● What the task asks:
I would like every record reproduced exactly, with the pictures left out.

● Given records:
>>>>>
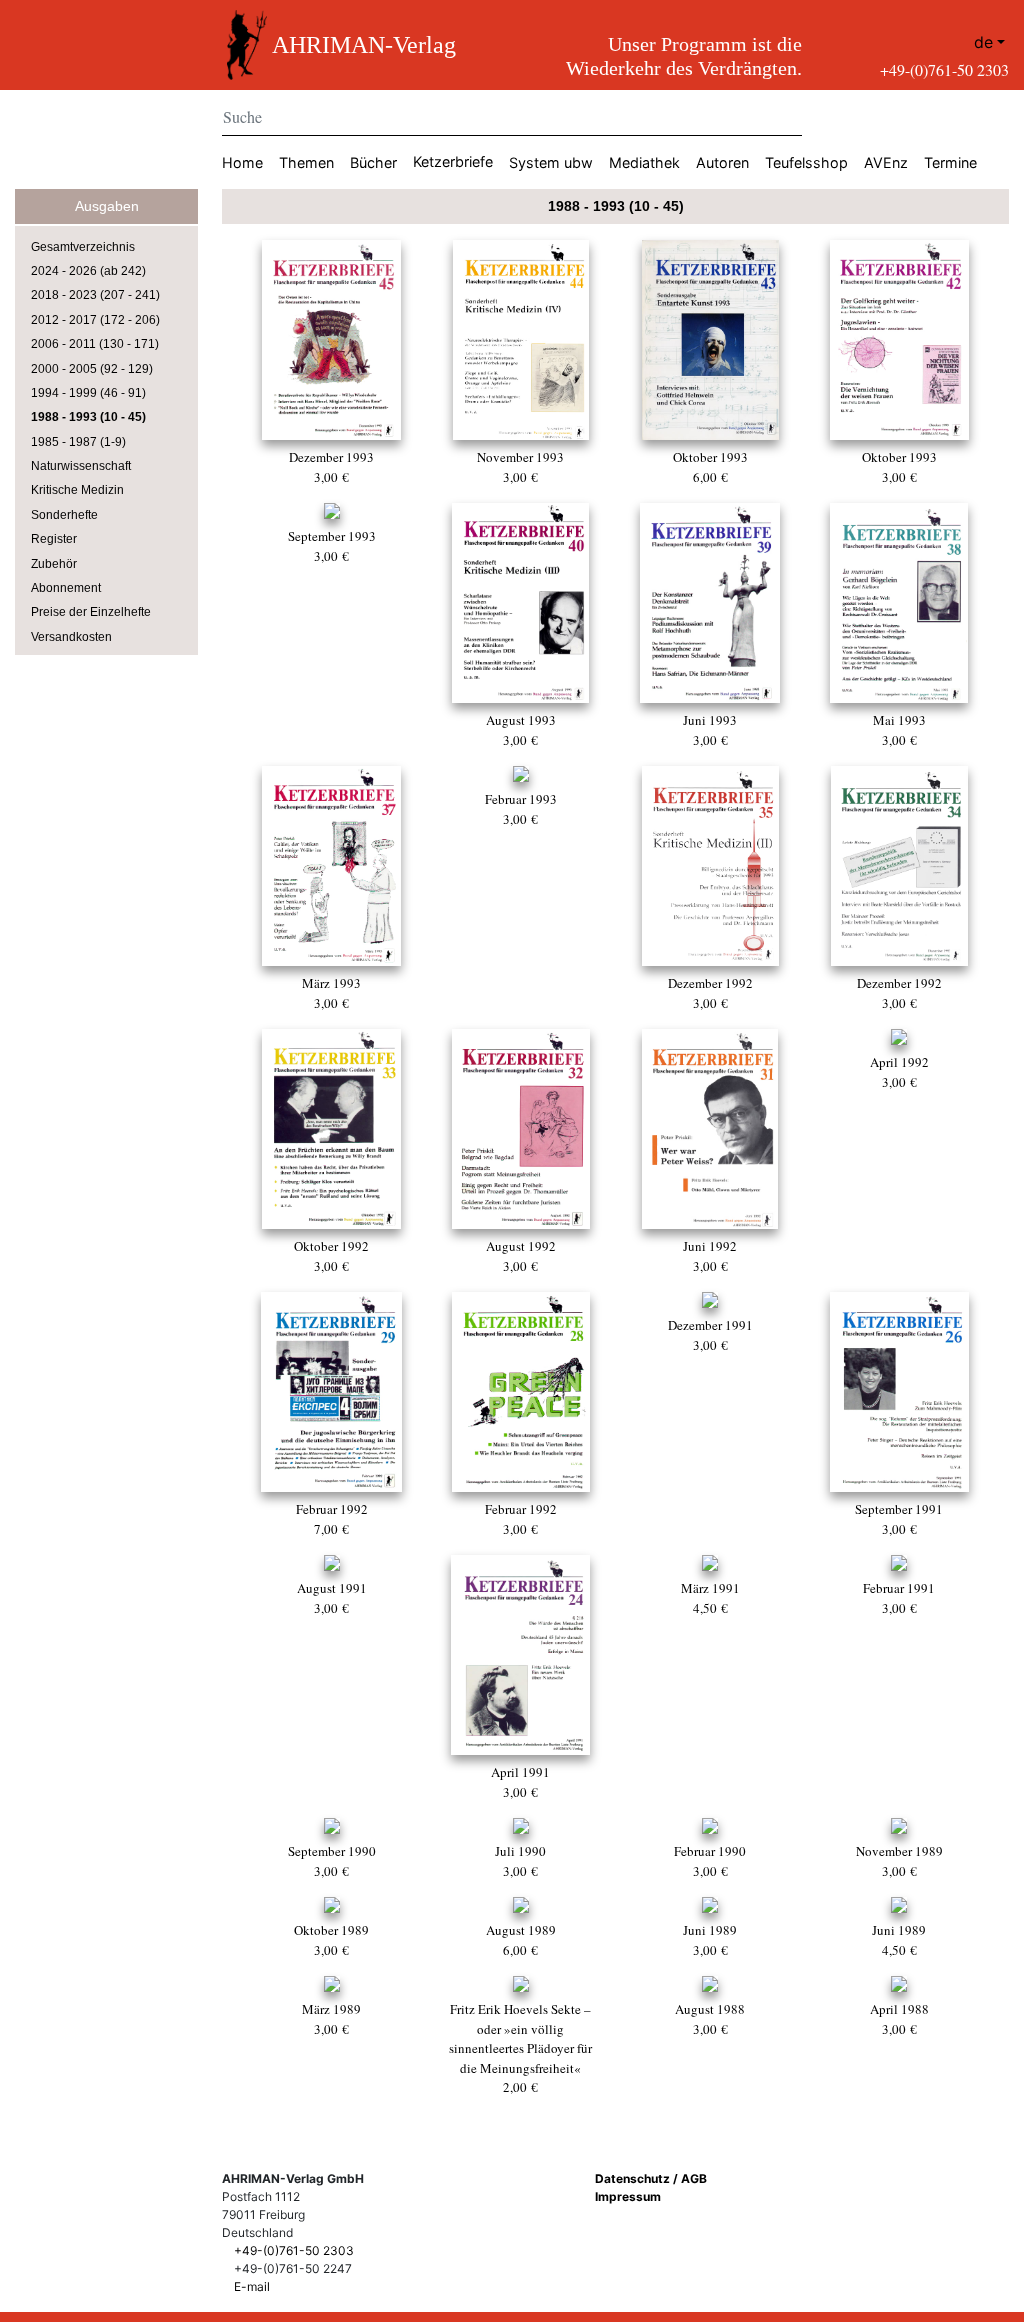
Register (54, 539)
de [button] (983, 42)
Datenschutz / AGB (651, 2178)
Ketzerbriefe (453, 161)
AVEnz (886, 162)
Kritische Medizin (77, 490)
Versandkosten (71, 637)
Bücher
<<<<<
● Reply:
Register (54, 539)
de [button] (983, 42)
Datenschutz / AGB (651, 2178)
Ketzerbriefe (453, 161)
AVEnz (886, 162)
Kritische Medizin (77, 490)
Versandkosten (71, 637)
Bücher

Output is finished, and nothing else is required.